Extracted data entries
--

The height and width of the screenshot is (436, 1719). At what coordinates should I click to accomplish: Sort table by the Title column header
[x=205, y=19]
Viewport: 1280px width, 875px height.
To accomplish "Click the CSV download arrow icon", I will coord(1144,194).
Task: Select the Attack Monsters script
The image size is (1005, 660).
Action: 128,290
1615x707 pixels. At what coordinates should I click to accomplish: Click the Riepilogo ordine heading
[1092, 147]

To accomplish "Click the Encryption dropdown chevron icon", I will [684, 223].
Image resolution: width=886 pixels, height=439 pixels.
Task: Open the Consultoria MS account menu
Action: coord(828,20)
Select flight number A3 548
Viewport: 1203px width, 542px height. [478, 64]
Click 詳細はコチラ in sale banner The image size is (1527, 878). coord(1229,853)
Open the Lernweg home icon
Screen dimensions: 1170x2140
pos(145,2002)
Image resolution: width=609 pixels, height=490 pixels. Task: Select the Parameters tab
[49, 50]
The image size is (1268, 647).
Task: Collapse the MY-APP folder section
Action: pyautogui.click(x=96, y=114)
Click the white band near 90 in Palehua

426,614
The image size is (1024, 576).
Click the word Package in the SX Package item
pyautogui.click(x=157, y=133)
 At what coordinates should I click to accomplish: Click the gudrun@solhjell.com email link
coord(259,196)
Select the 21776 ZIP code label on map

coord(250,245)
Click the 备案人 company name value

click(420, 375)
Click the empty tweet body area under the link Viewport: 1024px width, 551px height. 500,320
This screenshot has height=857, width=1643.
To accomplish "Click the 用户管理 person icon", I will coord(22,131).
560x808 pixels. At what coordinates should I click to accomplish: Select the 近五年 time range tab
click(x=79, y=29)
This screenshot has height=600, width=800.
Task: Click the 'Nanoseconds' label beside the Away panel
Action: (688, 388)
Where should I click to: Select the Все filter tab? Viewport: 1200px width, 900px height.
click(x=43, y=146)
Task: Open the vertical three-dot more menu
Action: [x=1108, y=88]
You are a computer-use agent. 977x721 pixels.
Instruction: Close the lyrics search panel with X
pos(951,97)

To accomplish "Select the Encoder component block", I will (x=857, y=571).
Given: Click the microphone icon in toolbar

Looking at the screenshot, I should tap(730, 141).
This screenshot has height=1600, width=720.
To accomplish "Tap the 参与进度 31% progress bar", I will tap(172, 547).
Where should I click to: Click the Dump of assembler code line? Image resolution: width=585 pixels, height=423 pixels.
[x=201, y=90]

--

ASSIGNMENT: Please transcribe every entry above exactly as it appears.

RESULT OF THIS EXERCISE:
The height and width of the screenshot is (436, 1719). At what coordinates should I click to accomplish: Sort table by the Title column header
[x=205, y=19]
Viewport: 1280px width, 875px height.
To accomplish "Click the CSV download arrow icon", I will coord(1144,194).
Task: Select the Attack Monsters script
The image size is (1005, 660).
Action: 128,290
1615x707 pixels. At what coordinates should I click to accomplish: Click the Riepilogo ordine heading
[1092, 147]

To accomplish "Click the Encryption dropdown chevron icon", I will [684, 223].
Image resolution: width=886 pixels, height=439 pixels.
Task: Open the Consultoria MS account menu
Action: coord(828,20)
Select flight number A3 548
Viewport: 1203px width, 542px height. [478, 64]
Click 詳細はコチラ in sale banner The image size is (1527, 878). coord(1229,853)
Open the Lernweg home icon
Screen dimensions: 1170x2140
pos(145,2002)
Image resolution: width=609 pixels, height=490 pixels. Task: Select the Parameters tab
[49, 50]
The image size is (1268, 647).
Task: Collapse the MY-APP folder section
Action: pyautogui.click(x=96, y=114)
Click the white band near 90 in Palehua

426,614
The image size is (1024, 576).
Click the word Package in the SX Package item
pyautogui.click(x=157, y=133)
 At what coordinates should I click to accomplish: Click the gudrun@solhjell.com email link
coord(259,196)
Select the 21776 ZIP code label on map

coord(250,245)
Click the 备案人 company name value

click(420, 375)
Click the empty tweet body area under the link Viewport: 1024px width, 551px height. 500,320
This screenshot has height=857, width=1643.
To accomplish "Click the 用户管理 person icon", I will coord(22,131).
560x808 pixels. At what coordinates should I click to accomplish: Select the 近五年 time range tab
click(x=79, y=29)
This screenshot has height=600, width=800.
Task: Click the 'Nanoseconds' label beside the Away panel
Action: (688, 388)
Where should I click to: Select the Все filter tab? Viewport: 1200px width, 900px height.
click(x=43, y=146)
Task: Open the vertical three-dot more menu
Action: [x=1108, y=88]
You are a computer-use agent. 977x721 pixels.
Instruction: Close the lyrics search panel with X
pos(951,97)

To accomplish "Select the Encoder component block", I will (x=857, y=571).
Given: Click the microphone icon in toolbar

Looking at the screenshot, I should tap(730, 141).
This screenshot has height=1600, width=720.
To accomplish "Tap the 参与进度 31% progress bar", I will tap(172, 547).
Where should I click to: Click the Dump of assembler code line? Image resolution: width=585 pixels, height=423 pixels.
[x=201, y=90]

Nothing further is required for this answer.